Novo estudo afirma que nem todos os tipos de carne processada estão ligados a um aumento do risco de cancro. Mas é preciso conhecer o que diferencia cada alimento.

A ligação entre o que comemos e a nossa saúde tem vindo a ser amplamente debatida na comunidade científica. Os estudos sobre a influência da alimentação continuam a multiplicar-se e ainda que existam algumas diretrizes nacionais (no caso português, consulte o Programa Nacional para a Promoção da Alimentação Saudável) e mundiais sobre aquele que deve ser o estilo de alimentação que mais privilegia a saúde, a verdade é que a multiplicidade de informação e estudos científicos que têm sido lançados recentemente pode tornar a questão um tanto confusa.

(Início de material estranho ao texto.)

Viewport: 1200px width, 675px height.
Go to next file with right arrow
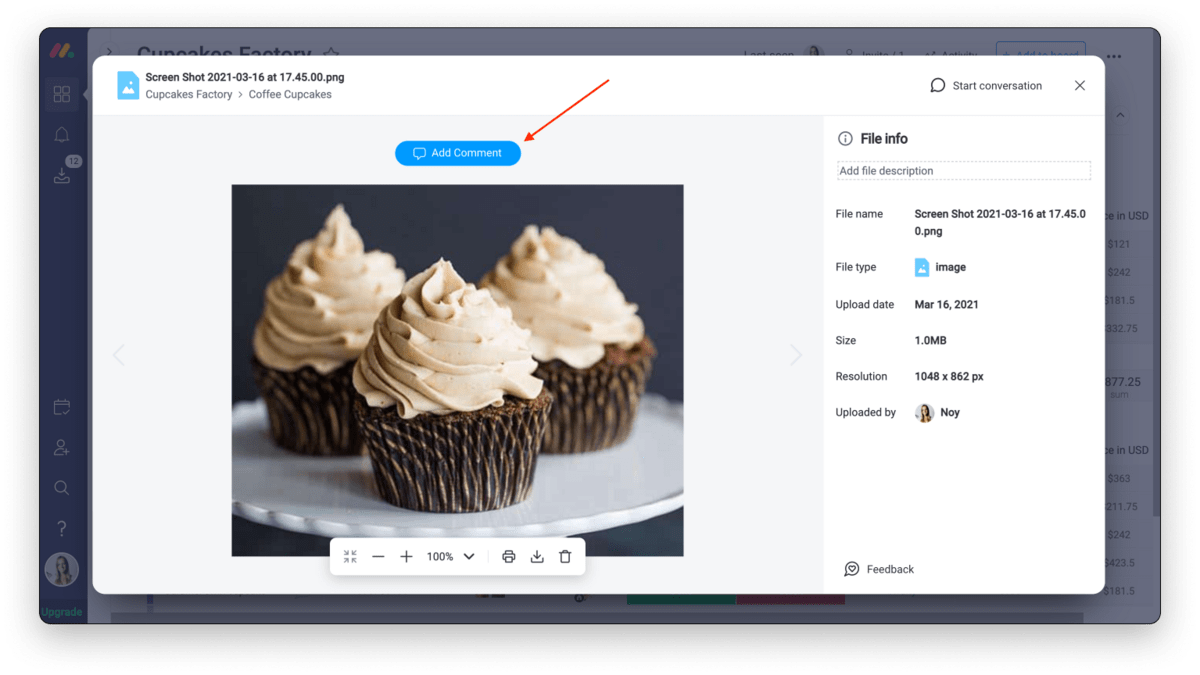pyautogui.click(x=796, y=355)
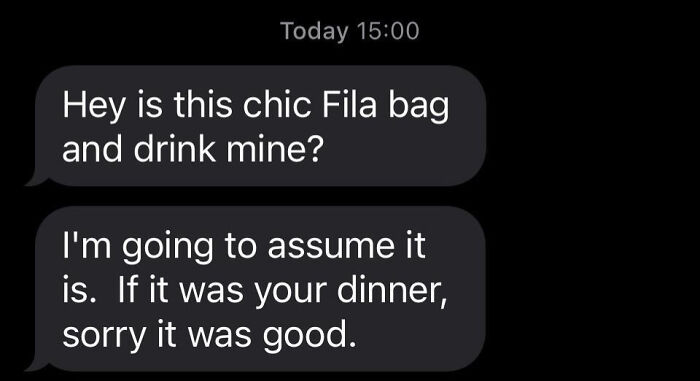Click "15:00" in the timestamp
The height and width of the screenshot is (381, 700).
pyautogui.click(x=388, y=31)
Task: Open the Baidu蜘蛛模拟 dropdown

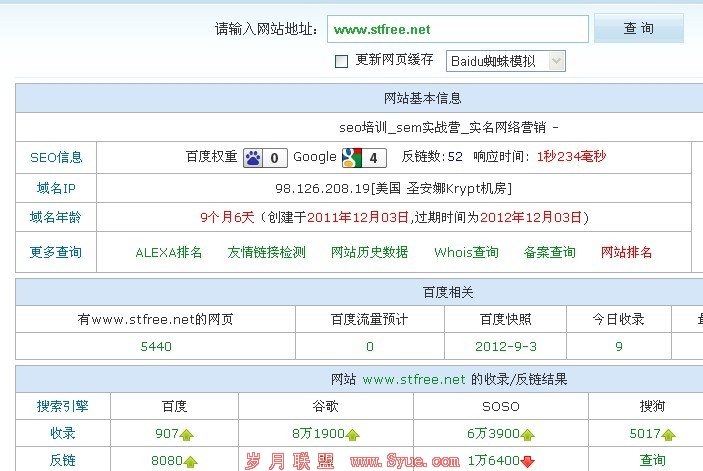Action: [x=505, y=61]
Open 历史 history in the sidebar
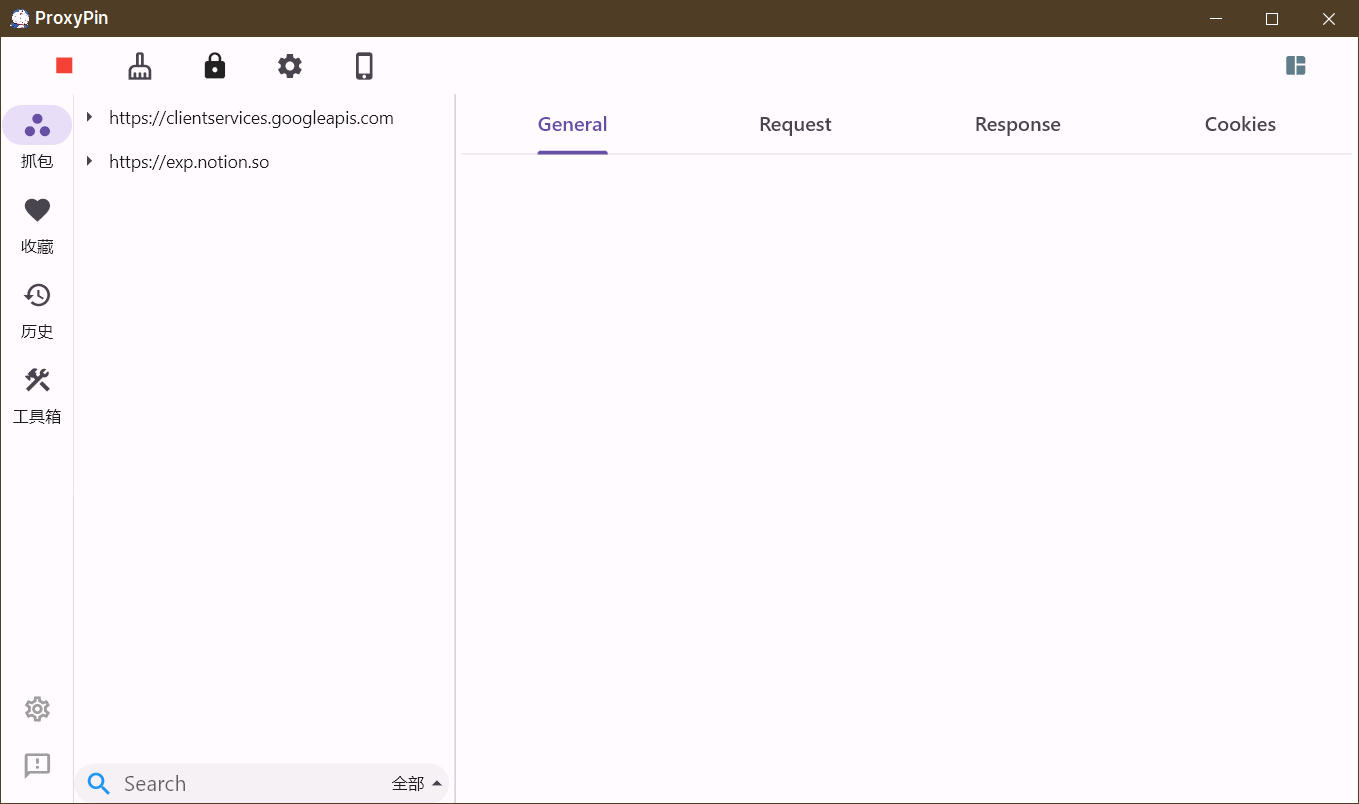Viewport: 1359px width, 804px height. pos(37,308)
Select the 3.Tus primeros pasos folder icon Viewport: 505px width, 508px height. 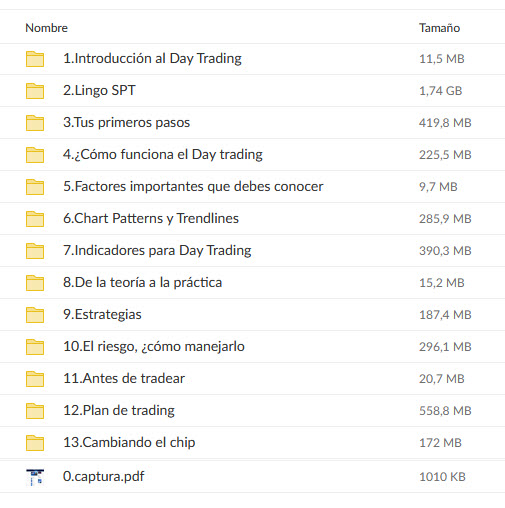35,123
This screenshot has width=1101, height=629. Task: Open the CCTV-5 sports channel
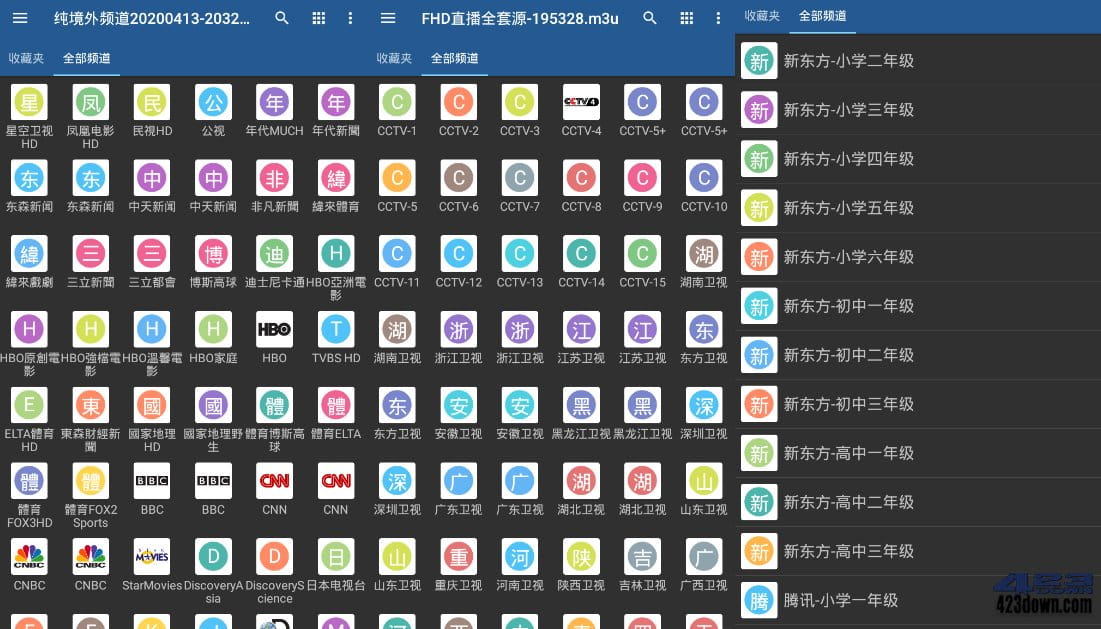click(x=397, y=179)
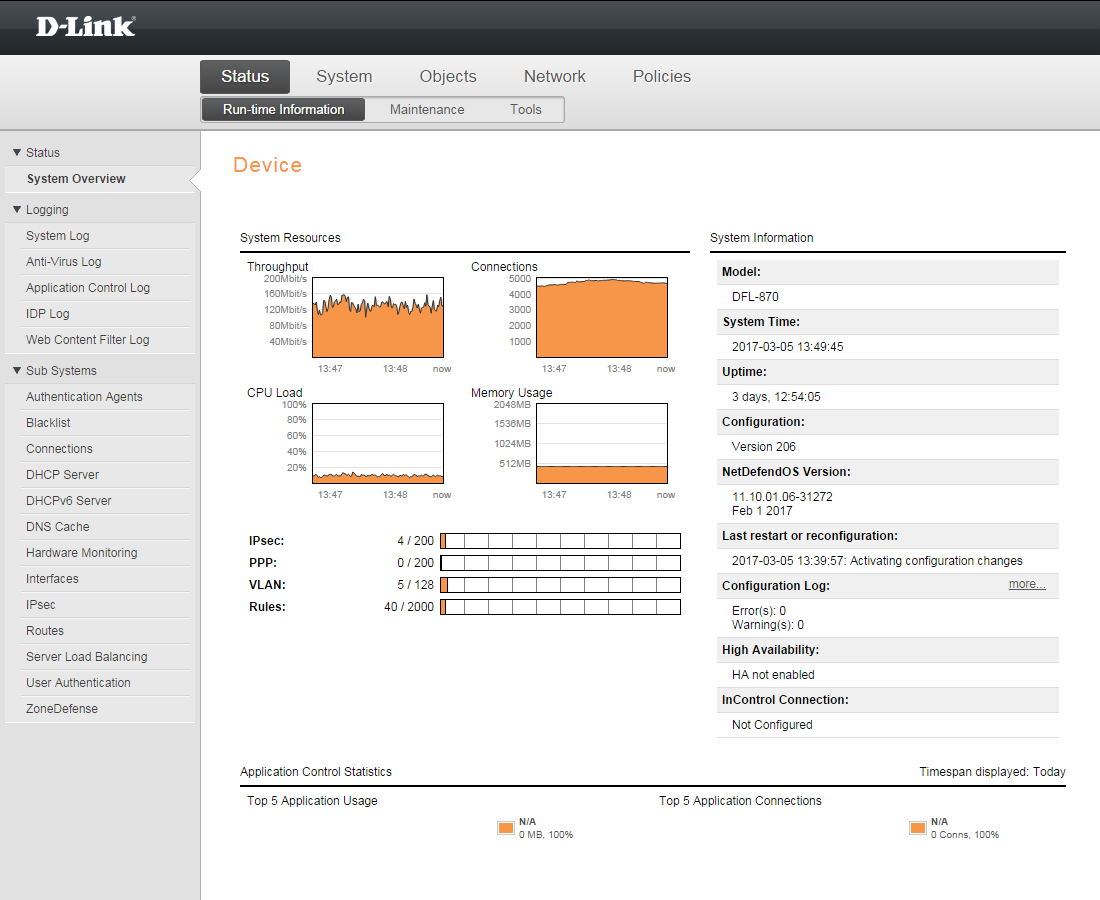Click the Throughput graph
Viewport: 1100px width, 900px height.
tap(378, 317)
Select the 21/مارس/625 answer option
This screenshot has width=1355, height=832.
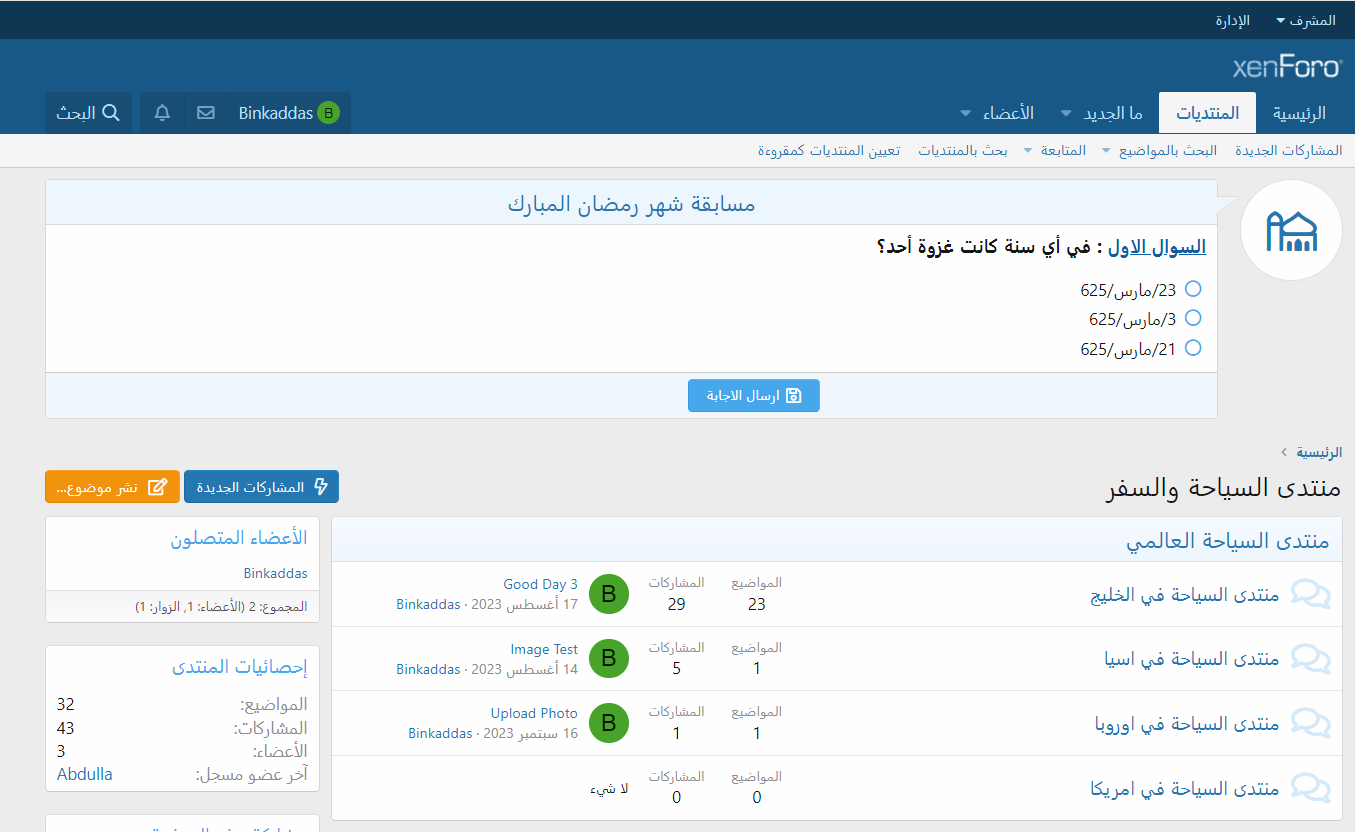coord(1192,349)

Quando pensamos especialmente no caso do cancro, a já considerada epidemia do século XXI, é possível identificar numa curta pesquisa online que a carne (especialmente vermelha) tem vindo a ser conectada ao aumento de taxas na doença. De facto, para tal contribuiu um comunicado emitido para Organização Mundial da Saúde (OMS) em 2015, que rotulava a ligação intrínseca entre o consumo de carne vermelha processada e uma maior probabilidade de ter cancro. Como carne processada pode então, entender-se “toda a carne que tenha sido transformada através do processo de cura, de salga, fermentação, fumeiro ou outros processos que aumentem o sabor ou a preservação”, segundo se pode ler no site da OMS, definição que serviu como linha guia para uma série de outros estudos académicos.

No entanto, investigadores da Queen’s University em Belfast, na Irlanda, sentiram a necessidade de categorizar os tipos de carne e o seu consequente risco cancerígeno para a saúde humana. A conclusão entre cancro e carne? Que tudo depende da presença de nitratos na carne processada, sendo esse o elemento que define o risco de desenvolver cancro, mais concretamente cancro colorretal (De acordo com a Liga Portuguesa Contra o Cancro, o cancro colorretal é um dos mais comuns, tanto nos homens como nas mulheres, não havendo ainda certezas quanto à sua causa).

O que são nitratos?

Para iniciar esta pesquisa, os investigadores estudaram todas as outras publicações sobre a questão cancerígena e com o consumo de carne vermelha. Foi assim que entenderam que os resultados eram inconclusivos, uma vez que cerca de metade dos estudos evidenciavam a relação entre estes alimentos e uma maior prevalência de cancro colorretal. Para os investigadores, o facto de não haver um consenso na comunidade científica explica a dificuldade em transmitir uma mensagem fidedigna às populações.

Os investigadores precisavam, então, de entender qual seria o elemento diferenciador e o principal culpado por maiores taxas de cancro. Por isso, decidiram estudar apenas carnes processadas que contivessem nitrato de sódio, um composto químico cuja finalidade é aumentar a validade dos alimentos, realçando a sua cor. E aqui a relação entre as carnes processadas e o risco de cancro colo retal demonstrou-se em cerca de 65%.

Assim, foi dado o primeiro passo para provar que nem todas as carnes processadas representam o mesmo tipo de risco para a saúde. “Quando analisámos as carnes que continham nitrato de sódio, isoladamente – o que aconteceu pela primeira vez num estudo -, os resultados foram muito mais claros. Quase dois terços dos estudos mostraram uma ligação com cancro”, afirmou William Crowe, um dos investigadores responsáveis por esta pesquisa num comunicado enviado à redação da WH.

Note, então, que nem todas as carnes processadas contêm nitratos de sódio o que, à luz desta pesquisa, define o facto de nem todas representarem o mesmo risco de desenvolvimento de cancro colo retal em seres humanos. Ainda que seja necessário desenvolver mais estudos sobre a questão, os investigadores acreditam ter encontrado dados fortes o suficiente para afirmar que as carnes processadas com nitrato de sódio são o tipo mais perigoso.